Guide Main Exhibition Rooms

Cultural Exchange Exhibition Layout



I Jomon Culture: Ocean-Bound

This exhibit represents human history from the Ice Age, when the islands of Japan as we now know today took shape, and people hunted large animals such as Naumann elephants; right up to times when people made their way into sea for fishing and woods for hunting, collecting acorns because of warming temperature and they created clay pots and developed spiritual culture. Wrought palaeolith, beautifully patterned Jomon ware, beads for accessories and bone hair sticks, as well as clay dolls for incantation are displayed proving broad interchange in Asia.

II 稲づくりから国づくり Political Power: Cultivating Rice

II Political Power: Cultivating Rice

The Yayoi era - when rice cultivation was first began and metal work started. Since Wajin (ancient Japanese) appeared in East Asia, a new nation began to rapidly emerge. The chief of a tribe became King and went to his last home with a lot of funerary goods. In the Kofun period, metal art and pottery were greatly innovated by non-Japanese and they also brought with them horse riding customs. Okinoshima, in North Kyushu was a central stage of negotiations and people dedicated luxurious goods to gods of the sea to pray for safe sailing.

III 遣唐使の時代

III Nation Building: The Age of the Envoys

Following China as a model, East Asia organized its centralized government.

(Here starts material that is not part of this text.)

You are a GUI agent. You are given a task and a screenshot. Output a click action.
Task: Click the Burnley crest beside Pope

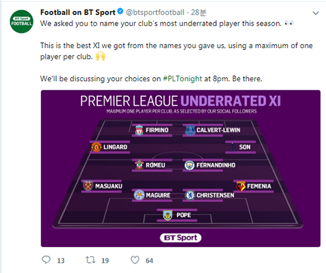point(168,215)
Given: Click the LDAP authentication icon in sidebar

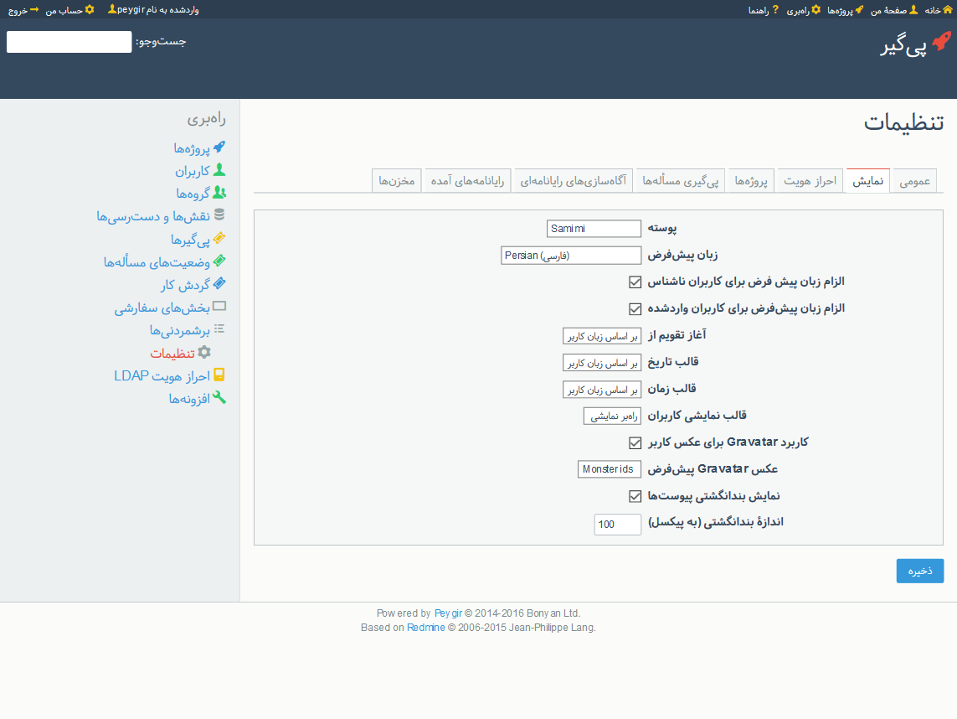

In Japan, Buddhism, walled cities and the envoys played a major role. Through trade and exchange of knowledge between the cosmopolitan city of Changan, which drew lots of goods from all over the world via the Silk Road, Buddhism, Kanji, and Sansai pottery emerged. We focus on the Dazaifu dynasty, and the expansion of a wide range of exchange in worldwide items.

IV アジアの海は日々これ交易

IV Merchants of the Asian Seas

In the Middle Age, when seaports enjoyed their highest peak, Asian traders could ship freely. Civilian commerce became lively, so a stream of artworks which Shogun clans loved and new ideas came and went. The main stage was Hakata and Ryukyu. In North Kyushu, debris of violent wars between Mongolia are left in the sea. This exhibition reminds us of the memories of these dynamic times.

>V 丸くなった地球近づく西洋

V Smaller World, Closer West

In the age of geographical discovery, European countries pursued the silver island, known as Japan. Japanese society experienced significant innovation from contact with unknown cultures and knowledge. The cultural exchange between East and West, such as firearms, Christianity, and artworks, limited access policies and monopoly trade among China and Holland in Nagasaki. Later on, a new era started with the arrival of the Black Ships seeking free trade.